Cross posted from the ONDCP blog Of Substance.
We have known from the very beginning of the HIV epidemic that sharing needles and other drug-related paraphernalia is associated with transmission of HIV and other infectious diseases including hepatitis B and C. The Centers for Disease Control and Prevention (CDC) recently reported that injection drug use accounts for 12% of new HIV infections each year in the United States. Globally, it is estimated that 5-10% of new infections result from injection drug use.
On December 16, 2009, President Obama signed into law an end to the longstanding ban on most Federal funding for needle exchange programs. The removal of this ban will aid local communities in their efforts to fund needle exchange programs. As a result, the Departments of State and Health and Human Services (HHS) have recently issued policy guidance for U.S. programs and global partners in the President’s Emergency Plan for AIDS Relief (PEPFAR) program interested in implementing syringe services programs (SSPs).

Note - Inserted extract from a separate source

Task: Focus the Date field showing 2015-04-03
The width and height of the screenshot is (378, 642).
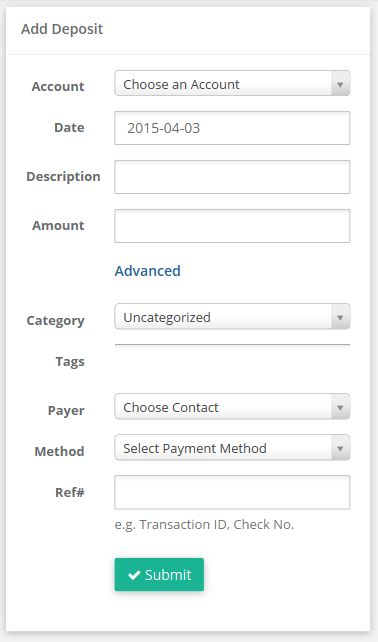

The Office of National Drug Control Policy has recently released its National Drug Control Strategy and the Office of National AIDS Policy released its National HIV/AIDS Strategy this past Tuesday. Both strategies are aligned on the important role of syringe services programs (SSPs) as part of more comprehensive approaches to preventing transmission of infectious disease and linking people to needed services. The policy guidance issued by HHS and State requires that SSPs be implemented as part of a comprehensive program for injection drug users that includes linkage and referral to substance abuse prevention and treatment services, mental health services, and other support services. HHS Guidelines stipulate that programs must comply with local laws and regulations and cannot operate in locations where the programs are opposed by public health and law enforcement officials.
Over the years, many trusted experts and scientific institutions have endorsed the effectiveness of SSPs in contributing to the reduction of HIV transmission, including the CDC, the National Institutes of Health, and the American Medical Association. SSPs are also cost-effective: It is estimated that lifetime costs for treating HIV infection is in excess of $350,000 compared to less than $2 cost of providing a sterile needle.

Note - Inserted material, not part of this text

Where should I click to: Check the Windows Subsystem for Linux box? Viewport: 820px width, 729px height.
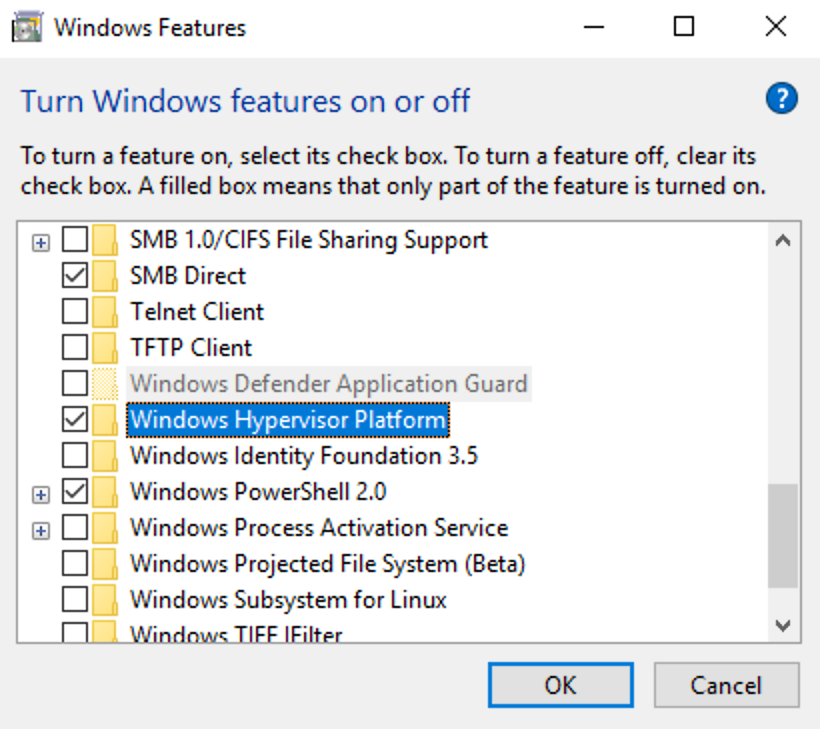(75, 599)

Despite their success, only about 7% of injection drug users in the U.S. have access to SSPs and HIV epidemics in some PEPFAR partner countries are largely driven by injection drug use. These guidelines are an important step forward in preventing HIV infection and expanding access to needed HIV services for injection drug users. ONDCP and ONAP look forward to continuing to collaborate on ensuring the widespread dissemination and application of these guidelines and to improving public health.
R. Gil Kerlikowske is the Director of the Office of National Drug Control Policy (ONDCP) and Jeffrey S. Crowley is the Director of the Office of National AIDS Policy (ONAP).